In sample of pure silicon `10^(13) "atom"//cm^(3)` is mixed of phosphorus. If all doner atoms are active then what will be resistivity at `20^(@)C` if mobility of electron is `1200 cm^(2)//"Volt"` sec :-

To solve the problem, we need to calculate the resistivity (ρ) of a silicon sample doped with phosphorus.

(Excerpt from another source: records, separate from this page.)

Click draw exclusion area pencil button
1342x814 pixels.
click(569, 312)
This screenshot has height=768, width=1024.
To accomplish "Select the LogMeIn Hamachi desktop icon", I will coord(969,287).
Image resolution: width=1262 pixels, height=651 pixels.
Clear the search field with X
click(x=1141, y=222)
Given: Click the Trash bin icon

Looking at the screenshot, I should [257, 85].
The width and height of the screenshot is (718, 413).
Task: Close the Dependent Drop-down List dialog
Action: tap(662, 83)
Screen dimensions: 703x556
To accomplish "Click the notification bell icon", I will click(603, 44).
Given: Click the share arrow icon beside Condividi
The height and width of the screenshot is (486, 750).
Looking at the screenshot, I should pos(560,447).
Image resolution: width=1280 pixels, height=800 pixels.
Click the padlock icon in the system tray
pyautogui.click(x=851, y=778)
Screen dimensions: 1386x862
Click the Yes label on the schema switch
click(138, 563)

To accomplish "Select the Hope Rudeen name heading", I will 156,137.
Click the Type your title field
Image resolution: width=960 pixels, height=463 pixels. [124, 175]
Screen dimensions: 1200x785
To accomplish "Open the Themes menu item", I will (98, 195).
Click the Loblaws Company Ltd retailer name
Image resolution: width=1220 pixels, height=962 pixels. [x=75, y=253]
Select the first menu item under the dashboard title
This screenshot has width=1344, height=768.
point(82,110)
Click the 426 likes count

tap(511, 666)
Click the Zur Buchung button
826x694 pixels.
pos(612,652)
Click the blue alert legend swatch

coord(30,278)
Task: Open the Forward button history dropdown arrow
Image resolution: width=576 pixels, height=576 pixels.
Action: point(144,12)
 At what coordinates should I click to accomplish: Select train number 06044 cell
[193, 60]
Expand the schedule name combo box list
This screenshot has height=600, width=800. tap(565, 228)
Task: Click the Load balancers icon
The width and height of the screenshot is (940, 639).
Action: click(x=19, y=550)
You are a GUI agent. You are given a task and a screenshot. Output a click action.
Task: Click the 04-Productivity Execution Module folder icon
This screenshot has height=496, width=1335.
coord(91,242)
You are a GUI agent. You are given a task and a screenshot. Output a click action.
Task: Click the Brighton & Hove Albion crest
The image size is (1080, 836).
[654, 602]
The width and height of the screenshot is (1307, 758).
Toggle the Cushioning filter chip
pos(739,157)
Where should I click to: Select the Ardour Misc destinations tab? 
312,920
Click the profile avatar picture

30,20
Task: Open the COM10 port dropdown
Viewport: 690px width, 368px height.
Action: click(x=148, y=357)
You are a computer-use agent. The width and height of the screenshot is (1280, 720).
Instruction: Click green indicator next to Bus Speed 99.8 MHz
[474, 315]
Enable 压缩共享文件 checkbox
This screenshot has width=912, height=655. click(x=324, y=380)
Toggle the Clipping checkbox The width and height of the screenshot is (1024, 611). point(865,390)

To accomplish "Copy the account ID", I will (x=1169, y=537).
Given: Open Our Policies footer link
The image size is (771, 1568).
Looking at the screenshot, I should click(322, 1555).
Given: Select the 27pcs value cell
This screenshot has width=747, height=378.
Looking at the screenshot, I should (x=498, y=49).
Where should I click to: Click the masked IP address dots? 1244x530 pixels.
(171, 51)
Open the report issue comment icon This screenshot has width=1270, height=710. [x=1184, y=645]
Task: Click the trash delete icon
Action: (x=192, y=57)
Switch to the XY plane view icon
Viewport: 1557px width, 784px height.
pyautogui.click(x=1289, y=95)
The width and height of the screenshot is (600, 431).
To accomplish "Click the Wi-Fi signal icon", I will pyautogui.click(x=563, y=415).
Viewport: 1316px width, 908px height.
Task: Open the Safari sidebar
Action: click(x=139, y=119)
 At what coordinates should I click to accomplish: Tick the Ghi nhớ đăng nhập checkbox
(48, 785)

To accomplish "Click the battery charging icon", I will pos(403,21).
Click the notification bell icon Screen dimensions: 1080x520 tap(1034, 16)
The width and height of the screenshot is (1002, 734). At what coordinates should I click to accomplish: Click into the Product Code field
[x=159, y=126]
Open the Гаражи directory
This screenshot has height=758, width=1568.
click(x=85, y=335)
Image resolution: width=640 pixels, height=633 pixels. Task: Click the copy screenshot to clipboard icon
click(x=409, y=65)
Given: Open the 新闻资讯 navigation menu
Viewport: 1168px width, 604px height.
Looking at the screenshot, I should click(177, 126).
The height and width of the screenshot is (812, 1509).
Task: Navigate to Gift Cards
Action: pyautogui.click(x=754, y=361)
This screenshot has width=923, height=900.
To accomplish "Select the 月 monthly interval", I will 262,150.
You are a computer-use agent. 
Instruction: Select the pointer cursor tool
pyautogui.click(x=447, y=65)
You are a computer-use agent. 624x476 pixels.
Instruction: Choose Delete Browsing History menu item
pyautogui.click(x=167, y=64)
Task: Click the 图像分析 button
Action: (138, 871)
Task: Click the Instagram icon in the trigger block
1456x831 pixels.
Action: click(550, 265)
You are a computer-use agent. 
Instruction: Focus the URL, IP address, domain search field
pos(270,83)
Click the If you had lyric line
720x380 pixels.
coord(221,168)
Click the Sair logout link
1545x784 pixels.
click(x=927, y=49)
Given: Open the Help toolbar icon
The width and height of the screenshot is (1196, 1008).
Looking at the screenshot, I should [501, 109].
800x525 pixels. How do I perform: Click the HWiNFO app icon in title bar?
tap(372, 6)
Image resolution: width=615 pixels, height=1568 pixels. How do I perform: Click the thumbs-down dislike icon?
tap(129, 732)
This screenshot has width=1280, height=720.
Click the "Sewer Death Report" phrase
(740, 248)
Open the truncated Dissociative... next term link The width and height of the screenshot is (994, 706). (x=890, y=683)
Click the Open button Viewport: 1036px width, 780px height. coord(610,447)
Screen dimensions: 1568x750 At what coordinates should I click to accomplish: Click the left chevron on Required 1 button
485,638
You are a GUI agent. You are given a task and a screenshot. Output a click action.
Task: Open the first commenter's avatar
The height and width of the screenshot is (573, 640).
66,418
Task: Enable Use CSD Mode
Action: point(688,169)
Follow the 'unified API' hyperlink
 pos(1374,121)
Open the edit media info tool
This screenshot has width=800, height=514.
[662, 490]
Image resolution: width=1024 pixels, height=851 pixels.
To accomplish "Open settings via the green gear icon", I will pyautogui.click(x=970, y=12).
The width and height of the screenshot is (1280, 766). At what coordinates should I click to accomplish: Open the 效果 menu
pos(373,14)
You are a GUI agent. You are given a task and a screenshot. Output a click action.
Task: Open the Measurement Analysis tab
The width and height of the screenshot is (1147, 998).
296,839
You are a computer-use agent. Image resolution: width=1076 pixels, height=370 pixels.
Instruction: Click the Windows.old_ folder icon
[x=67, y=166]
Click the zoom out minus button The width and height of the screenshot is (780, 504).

We are given the following data: - Concentration of donor atoms (n) = \(10^{13} \, \text{atoms/cm}^3\) - Mobility of electrons (μ) = \(1200 \, \text{cm}^2/\text{V}\cdot\text{s}\) - Charge of an electron (e) = \(1.6 \times 10^{-19} \, \text{C}\) The formula for resistivity (ρ) in terms of electron concentration (n), electron mobility (μ), and charge of the electron (e) is given by: \[ \rho = \frac{1}{n \cdot e \cdot \mu} \] ### Step-by-step Solution: 1. **Identify the values**: - \(n = 10^{13} \, \text{atoms/cm}^3\) - \(e = 1.6 \times 10^{-19} \, \text{C}\) - \(\mu = 1200 \, \text{cm}^2/\text{V}\cdot\text{s}\) 2. **Substitute the values into the resistivity formula**: \[ \rho = \frac{1}{(10^{13}) \cdot (1.6 \times 10^{-19}) \cdot (1200)} \] 3. **Calculate the denominator**: - First, calculate \(n \cdot e\): \[ n \cdot e = (10^{13}) \cdot (1.6 \times 10^{-19}) = 1.6 \times 10^{-6} \] - Then, calculate \(n \cdot e \cdot \mu\): \[ n \cdot e \cdot \mu = (1.6 \times 10^{-6}) \cdot (1200) = 1.92 \times 10^{-3} \] 4. **Calculate resistivity**: \[ \rho = \frac{1}{1.92 \times 10^{-3}} \approx 520.83 \, \Omega \cdot \text{cm} \] 5. **Round the answer**: - The resistivity can be rounded to \(520.9 \, \Omega \cdot \text{cm}\). ### Final Answer: The resistivity of the silicon sample at \(20^\circ C\) is approximately \(520.9 \, \Omega \cdot \text{cm}\).